_Exercise_: Give the lines of the records from the first line through the line containing "click(387, 290)" as a JSON list of strings, one string per line, leaving out blank lines.
'''
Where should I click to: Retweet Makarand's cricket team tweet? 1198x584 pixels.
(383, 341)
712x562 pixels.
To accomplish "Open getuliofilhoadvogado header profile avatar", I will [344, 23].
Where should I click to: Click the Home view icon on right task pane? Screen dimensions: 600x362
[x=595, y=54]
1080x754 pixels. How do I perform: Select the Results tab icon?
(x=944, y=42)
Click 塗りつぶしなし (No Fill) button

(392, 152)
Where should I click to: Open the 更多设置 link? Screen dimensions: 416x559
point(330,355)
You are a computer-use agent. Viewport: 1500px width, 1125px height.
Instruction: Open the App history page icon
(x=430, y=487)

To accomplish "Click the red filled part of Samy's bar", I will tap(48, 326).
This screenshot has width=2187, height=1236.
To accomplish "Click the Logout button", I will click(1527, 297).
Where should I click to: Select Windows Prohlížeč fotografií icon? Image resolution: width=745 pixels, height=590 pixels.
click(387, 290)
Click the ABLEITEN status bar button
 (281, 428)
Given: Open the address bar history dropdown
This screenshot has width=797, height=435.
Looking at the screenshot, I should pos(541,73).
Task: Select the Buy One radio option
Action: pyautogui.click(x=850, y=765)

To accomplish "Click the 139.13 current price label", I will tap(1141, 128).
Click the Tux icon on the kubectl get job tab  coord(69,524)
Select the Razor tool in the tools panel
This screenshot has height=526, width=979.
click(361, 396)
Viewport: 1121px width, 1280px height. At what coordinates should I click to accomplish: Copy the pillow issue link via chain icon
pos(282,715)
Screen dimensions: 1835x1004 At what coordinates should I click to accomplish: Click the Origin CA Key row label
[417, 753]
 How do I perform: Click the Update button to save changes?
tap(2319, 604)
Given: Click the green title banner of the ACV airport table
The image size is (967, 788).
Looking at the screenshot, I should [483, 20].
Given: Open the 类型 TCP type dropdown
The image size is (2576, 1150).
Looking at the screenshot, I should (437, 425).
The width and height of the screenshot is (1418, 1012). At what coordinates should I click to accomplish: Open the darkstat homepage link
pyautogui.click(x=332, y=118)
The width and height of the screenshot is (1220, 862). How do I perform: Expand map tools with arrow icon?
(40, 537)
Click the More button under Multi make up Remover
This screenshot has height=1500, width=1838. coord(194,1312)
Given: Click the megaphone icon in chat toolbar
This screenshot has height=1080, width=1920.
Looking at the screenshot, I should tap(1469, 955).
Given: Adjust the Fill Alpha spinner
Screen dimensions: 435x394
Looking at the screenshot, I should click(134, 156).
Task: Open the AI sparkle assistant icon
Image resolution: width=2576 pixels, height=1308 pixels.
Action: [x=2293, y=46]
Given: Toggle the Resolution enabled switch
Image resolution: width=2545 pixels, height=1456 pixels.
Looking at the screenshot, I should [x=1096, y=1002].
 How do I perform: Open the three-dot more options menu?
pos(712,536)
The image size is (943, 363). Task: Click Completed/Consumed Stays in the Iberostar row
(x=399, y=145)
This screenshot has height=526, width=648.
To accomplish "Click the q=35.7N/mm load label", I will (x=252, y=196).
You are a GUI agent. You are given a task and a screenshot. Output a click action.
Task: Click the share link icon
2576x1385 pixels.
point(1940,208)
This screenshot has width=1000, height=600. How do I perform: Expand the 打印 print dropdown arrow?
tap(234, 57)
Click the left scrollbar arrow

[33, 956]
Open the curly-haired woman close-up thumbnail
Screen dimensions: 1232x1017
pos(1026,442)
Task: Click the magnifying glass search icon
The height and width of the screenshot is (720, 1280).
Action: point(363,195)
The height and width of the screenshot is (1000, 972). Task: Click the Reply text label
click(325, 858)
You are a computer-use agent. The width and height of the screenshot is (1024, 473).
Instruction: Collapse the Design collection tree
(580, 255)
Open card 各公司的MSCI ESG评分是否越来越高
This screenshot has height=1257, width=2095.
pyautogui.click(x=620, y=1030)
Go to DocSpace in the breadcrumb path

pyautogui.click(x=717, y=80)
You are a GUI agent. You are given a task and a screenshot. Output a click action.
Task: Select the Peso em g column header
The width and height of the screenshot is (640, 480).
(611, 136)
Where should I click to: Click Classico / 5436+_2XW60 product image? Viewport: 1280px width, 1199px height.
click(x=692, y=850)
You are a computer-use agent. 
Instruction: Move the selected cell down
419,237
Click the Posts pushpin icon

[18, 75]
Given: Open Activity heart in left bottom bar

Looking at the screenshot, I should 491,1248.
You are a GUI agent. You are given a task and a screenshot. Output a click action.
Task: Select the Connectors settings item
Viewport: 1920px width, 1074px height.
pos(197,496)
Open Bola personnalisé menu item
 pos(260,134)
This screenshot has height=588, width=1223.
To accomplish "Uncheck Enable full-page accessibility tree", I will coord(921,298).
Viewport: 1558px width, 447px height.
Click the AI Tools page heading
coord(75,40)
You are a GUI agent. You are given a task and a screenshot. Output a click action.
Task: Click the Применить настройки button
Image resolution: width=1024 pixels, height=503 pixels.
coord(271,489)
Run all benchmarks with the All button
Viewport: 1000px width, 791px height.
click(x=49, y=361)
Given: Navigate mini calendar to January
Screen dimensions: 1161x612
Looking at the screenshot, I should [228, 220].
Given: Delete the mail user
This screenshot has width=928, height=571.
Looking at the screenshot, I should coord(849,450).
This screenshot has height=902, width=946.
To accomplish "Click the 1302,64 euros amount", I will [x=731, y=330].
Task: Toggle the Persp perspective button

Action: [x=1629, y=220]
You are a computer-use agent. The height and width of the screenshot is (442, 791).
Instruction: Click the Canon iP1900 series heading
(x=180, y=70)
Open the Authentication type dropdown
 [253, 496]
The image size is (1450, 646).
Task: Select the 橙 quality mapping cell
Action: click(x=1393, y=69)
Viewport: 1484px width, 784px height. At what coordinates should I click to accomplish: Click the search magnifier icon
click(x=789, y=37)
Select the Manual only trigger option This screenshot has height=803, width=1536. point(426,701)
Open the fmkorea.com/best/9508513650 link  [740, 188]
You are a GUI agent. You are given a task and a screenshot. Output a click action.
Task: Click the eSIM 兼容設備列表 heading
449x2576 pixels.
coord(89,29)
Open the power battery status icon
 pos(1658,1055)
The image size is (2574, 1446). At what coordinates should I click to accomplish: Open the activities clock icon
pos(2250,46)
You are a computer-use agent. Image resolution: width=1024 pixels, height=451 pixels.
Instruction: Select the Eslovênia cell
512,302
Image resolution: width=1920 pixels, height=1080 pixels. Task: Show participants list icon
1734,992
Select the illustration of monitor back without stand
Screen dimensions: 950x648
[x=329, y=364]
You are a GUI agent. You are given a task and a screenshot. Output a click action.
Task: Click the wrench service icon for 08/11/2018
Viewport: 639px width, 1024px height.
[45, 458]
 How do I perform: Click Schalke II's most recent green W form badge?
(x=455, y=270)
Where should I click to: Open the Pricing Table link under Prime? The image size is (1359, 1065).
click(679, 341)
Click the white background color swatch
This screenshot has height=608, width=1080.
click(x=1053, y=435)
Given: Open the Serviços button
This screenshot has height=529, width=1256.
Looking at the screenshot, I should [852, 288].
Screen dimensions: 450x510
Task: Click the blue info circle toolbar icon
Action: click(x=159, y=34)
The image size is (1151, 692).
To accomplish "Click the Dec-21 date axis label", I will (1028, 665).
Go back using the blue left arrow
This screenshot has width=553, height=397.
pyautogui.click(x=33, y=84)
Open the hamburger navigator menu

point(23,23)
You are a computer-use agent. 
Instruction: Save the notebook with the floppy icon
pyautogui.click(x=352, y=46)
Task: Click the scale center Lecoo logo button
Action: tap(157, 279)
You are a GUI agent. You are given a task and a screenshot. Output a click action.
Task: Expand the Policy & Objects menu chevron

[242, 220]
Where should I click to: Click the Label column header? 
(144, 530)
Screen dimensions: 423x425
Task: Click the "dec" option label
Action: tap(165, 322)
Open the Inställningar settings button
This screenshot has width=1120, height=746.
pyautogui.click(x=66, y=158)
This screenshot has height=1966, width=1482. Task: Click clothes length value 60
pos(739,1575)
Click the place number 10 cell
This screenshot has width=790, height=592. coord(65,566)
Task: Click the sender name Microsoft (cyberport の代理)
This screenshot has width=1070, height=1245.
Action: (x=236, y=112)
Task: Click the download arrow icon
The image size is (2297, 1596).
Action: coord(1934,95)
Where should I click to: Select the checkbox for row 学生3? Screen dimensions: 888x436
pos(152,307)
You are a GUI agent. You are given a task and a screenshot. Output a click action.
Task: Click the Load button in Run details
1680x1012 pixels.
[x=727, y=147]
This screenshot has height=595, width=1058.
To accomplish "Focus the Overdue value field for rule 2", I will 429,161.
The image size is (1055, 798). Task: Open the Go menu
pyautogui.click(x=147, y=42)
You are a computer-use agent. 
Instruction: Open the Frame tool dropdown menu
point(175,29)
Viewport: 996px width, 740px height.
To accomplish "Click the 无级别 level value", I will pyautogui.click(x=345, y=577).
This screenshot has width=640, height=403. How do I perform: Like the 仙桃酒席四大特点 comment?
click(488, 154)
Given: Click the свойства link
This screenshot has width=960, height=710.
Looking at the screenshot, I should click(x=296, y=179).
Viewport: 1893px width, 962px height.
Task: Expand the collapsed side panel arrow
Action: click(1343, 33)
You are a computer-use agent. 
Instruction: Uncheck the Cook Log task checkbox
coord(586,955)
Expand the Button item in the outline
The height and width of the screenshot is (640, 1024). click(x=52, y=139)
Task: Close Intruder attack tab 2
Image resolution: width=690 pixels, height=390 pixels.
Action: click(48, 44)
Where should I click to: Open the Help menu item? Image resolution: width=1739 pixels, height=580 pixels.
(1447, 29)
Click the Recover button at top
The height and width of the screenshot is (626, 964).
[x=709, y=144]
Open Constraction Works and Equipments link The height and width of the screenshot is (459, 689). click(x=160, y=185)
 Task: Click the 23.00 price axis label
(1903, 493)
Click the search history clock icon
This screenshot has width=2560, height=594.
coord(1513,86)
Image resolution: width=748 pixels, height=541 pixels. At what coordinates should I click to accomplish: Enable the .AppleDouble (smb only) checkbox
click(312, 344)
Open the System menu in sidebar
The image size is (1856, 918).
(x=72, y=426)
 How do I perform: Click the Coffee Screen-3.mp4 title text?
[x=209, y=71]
'''
_Exercise answer_:
[
  "Where should I click to: Retweet Makarand's cricket team tweet? 1198x584 pixels.",
  "(383, 341)",
  "712x562 pixels.",
  "To accomplish \"Open getuliofilhoadvogado header profile avatar\", I will [344, 23].",
  "Where should I click to: Click the Home view icon on right task pane? Screen dimensions: 600x362",
  "[x=595, y=54]",
  "1080x754 pixels. How do I perform: Select the Results tab icon?",
  "(x=944, y=42)",
  "Click 塗りつぶしなし (No Fill) button",
  "(392, 152)",
  "Where should I click to: Open the 更多设置 link? Screen dimensions: 416x559",
  "point(330,355)",
  "You are a computer-use agent. Viewport: 1500px width, 1125px height.",
  "Instruction: Open the App history page icon",
  "(x=430, y=487)",
  "To accomplish \"Click the red filled part of Samy's bar\", I will tap(48, 326).",
  "This screenshot has width=2187, height=1236.",
  "To accomplish \"Click the Logout button\", I will click(1527, 297).",
  "Where should I click to: Select Windows Prohlížeč fotografií icon? Image resolution: width=745 pixels, height=590 pixels.",
  "click(387, 290)"
]